__Brief__. Reproduce verbatim only the lines from the one containing "Where should I click to: Save" through the last line below, both included.

__Input data__.
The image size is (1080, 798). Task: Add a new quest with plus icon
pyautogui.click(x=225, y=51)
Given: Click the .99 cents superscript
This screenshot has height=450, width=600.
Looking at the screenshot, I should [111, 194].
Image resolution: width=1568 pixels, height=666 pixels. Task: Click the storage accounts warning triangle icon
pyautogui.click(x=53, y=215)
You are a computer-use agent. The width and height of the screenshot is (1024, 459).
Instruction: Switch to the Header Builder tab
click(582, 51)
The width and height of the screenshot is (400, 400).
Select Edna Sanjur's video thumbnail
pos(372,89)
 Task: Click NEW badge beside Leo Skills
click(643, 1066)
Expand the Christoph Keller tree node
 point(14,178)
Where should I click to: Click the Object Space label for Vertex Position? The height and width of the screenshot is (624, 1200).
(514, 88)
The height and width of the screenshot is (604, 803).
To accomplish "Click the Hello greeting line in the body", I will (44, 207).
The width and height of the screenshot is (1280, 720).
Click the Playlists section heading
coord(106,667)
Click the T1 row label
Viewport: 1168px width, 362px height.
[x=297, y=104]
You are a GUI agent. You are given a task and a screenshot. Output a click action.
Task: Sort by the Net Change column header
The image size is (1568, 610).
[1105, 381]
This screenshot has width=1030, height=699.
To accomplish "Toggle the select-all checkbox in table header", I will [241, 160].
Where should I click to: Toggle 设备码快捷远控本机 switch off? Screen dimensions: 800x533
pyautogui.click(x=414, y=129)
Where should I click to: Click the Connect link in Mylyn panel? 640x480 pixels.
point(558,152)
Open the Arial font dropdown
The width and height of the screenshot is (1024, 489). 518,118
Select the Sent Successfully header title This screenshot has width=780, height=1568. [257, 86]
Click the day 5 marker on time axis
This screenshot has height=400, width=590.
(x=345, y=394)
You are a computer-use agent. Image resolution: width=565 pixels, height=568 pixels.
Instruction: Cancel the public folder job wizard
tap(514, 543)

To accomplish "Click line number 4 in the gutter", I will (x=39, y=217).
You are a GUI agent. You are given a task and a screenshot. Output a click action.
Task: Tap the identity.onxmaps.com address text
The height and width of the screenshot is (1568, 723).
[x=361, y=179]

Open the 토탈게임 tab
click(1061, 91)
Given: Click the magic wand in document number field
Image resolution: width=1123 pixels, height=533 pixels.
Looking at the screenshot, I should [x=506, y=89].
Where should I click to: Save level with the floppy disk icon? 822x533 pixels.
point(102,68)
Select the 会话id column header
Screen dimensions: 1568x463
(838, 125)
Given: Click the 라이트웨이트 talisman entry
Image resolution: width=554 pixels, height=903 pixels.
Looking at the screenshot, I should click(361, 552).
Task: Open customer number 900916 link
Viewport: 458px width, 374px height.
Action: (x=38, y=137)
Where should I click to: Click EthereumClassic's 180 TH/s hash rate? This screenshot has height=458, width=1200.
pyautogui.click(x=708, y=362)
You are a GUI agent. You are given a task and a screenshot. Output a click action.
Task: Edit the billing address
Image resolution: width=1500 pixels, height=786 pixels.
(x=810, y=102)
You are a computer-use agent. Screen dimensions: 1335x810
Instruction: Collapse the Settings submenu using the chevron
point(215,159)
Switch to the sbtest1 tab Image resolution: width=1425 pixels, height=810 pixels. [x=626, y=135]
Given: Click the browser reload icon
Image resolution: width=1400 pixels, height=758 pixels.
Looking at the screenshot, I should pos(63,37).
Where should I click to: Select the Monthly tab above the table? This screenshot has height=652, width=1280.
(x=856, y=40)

__Your response__.
Where should I click to: Save level with the floppy disk icon? 822x533 pixels.
point(102,68)
Select the 会话id column header
Screen dimensions: 1568x463
(838, 125)
Given: Click the 라이트웨이트 talisman entry
Image resolution: width=554 pixels, height=903 pixels.
Looking at the screenshot, I should click(361, 552).
Task: Open customer number 900916 link
Viewport: 458px width, 374px height.
Action: (x=38, y=137)
Where should I click to: Click EthereumClassic's 180 TH/s hash rate? This screenshot has height=458, width=1200.
pyautogui.click(x=708, y=362)
You are a GUI agent. You are given a task and a screenshot. Output a click action.
Task: Edit the billing address
Image resolution: width=1500 pixels, height=786 pixels.
(x=810, y=102)
You are a computer-use agent. Screen dimensions: 1335x810
Instruction: Collapse the Settings submenu using the chevron
point(215,159)
Switch to the sbtest1 tab Image resolution: width=1425 pixels, height=810 pixels. [x=626, y=135]
Given: Click the browser reload icon
Image resolution: width=1400 pixels, height=758 pixels.
Looking at the screenshot, I should pos(63,37).
Where should I click to: Select the Monthly tab above the table? This screenshot has height=652, width=1280.
(x=856, y=40)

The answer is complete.